La fisiologia dell’economia dei soldi è diversa da quella del’economia della
natura, se così possiamo chiamare i complessi cicli bio-geo-chimici che
regolano e rigenerano la vita sulla Terra. Possiamo immaginare di
“efficientare” i cicli produttivi, i trasporti, le abitazioni… ma è impossibile
ipotizzare alla “angelizzazione del Pil” (la battuta è di Herman Daly, l’autore
di Beyond Growth), cioè ad una completa de-materializzazione delle
merci. Per sperare di contenere le emissioni di gas climalteranti, ad
esempio, è stato calcolato che i paesi ricchi dovrebbero diminuire i loro
consumi di circa il 6 per cento ogni anno. L’antropologo Jason Hickel (The
Divide. Guida per risolvere la disuguaglianza globale, il Saggiatore,
2018) ha scritto che una strategia di ridimensionamento dei consumi di
tale portata si può trasformare in un collasso socio-economico se ogni paese
non adotta una politica di decrescita. Cioè una politica di riduzione mirata,
programmata, condivisa delle attività antropiche.
I libri di Latouche e di molti altri economisti non ortodossi, ci
spiegano che il libero mercato non è mai esistito. Che la competizione tra gli
agenti economici non si compone in nessuno spontaneo equilibrio. Che gli
interessi egoisti dei singoli individui non generano alcun bene comune. Che la
“mano invisibile” è in realtà manovrata dal braccio di ferro del mostro
Leviatano. Che il benessere conta, ma conta anche come lo si raggiunge e a
quale prezzo. Che l’economia non è affatto la regola di vita generale
razionale, logica, imparziale, asettica, “scientifica” a cui ogni essere umano
è tenuto a conformarsi per raggiungere l’armonia e la felicità di tutti. Ma è
solo uno dei tanti campi di battaglia (oltre a quelli giuridico, medico,
urbanistico, artistico, politico …) dove si confrontano visioni del mondo,
sistemi di valori, interessi e rapporti di forza contrastanti.

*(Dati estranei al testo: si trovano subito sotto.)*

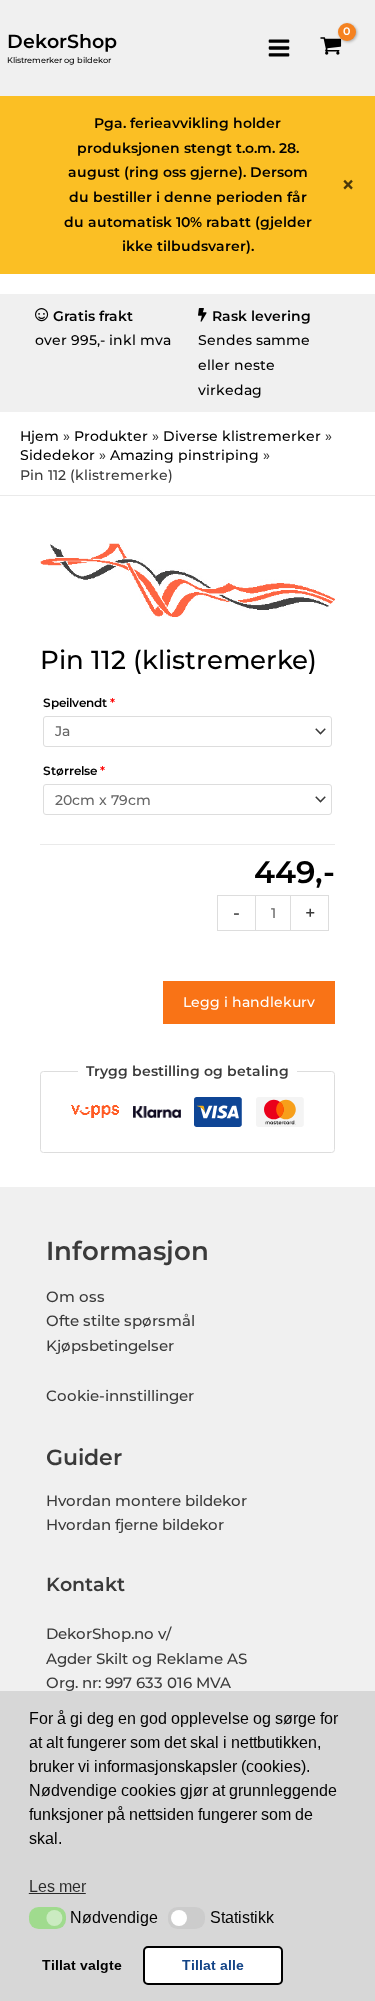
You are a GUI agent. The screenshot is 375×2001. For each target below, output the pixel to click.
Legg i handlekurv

L’economicizzazione della società (resa possibile grazie alla
ideologizzazione dell’economa politica) è stata funzionale agli interessi dei
ceti sociali dominati. L’economia è stata forse la principale arma che ha
consentito di perpetuare il potere delle classi dei possidenti e di subordinare
le altre.
Uscire dalla logica economica – magari per gradi – significa quindi
imboccare una strada di liberazione e di emancipazione politica. Oltre che di
riparazione del buon funzionamento della biosfera. Per incominciare a
intraprendere questa strada occorre però riuscire a sostituire all’utilitarismo
produttivista e consumistico altri parametri di riferimento, altri paradigmi
antropologici, altri valori ideali, quali: la cooperazione, la
solidarietà, la reciprocità, la mutualità… attraverso l’empatia. Oltre alla
“economia della natura” va messa in campo l’“economia dei sentimenti”,
rivalutando il libro dimenticato di Adam Smith (Teoria dei sentimenti morali),
li dove scriveva che “una società è fiorente e felice” quanto più stretti sono
i vicoli dell’affetto, i legami di gratitudine, l’assistenza e l’amore
reciproci e disinteressati.
Non so se in una società del genere potremo ancora chiamare “economiche”
le azioni e le politiche volte agli obiettivi della riduzione degli impatti
ambientali, della diminuzione delle diseguaglianze sociali, della cura delle
relazioni umane, dell’aumento delle capacità di autogoverno delle
comunità locali, della realizzazione delle persone. O se dovremmo
chiamarle semplicemente attività di cura di sé, degli altri, del mondo. Come ha
scritto Ina Praetorius: “forme di esistenza tra cura, arte ed ecologia”.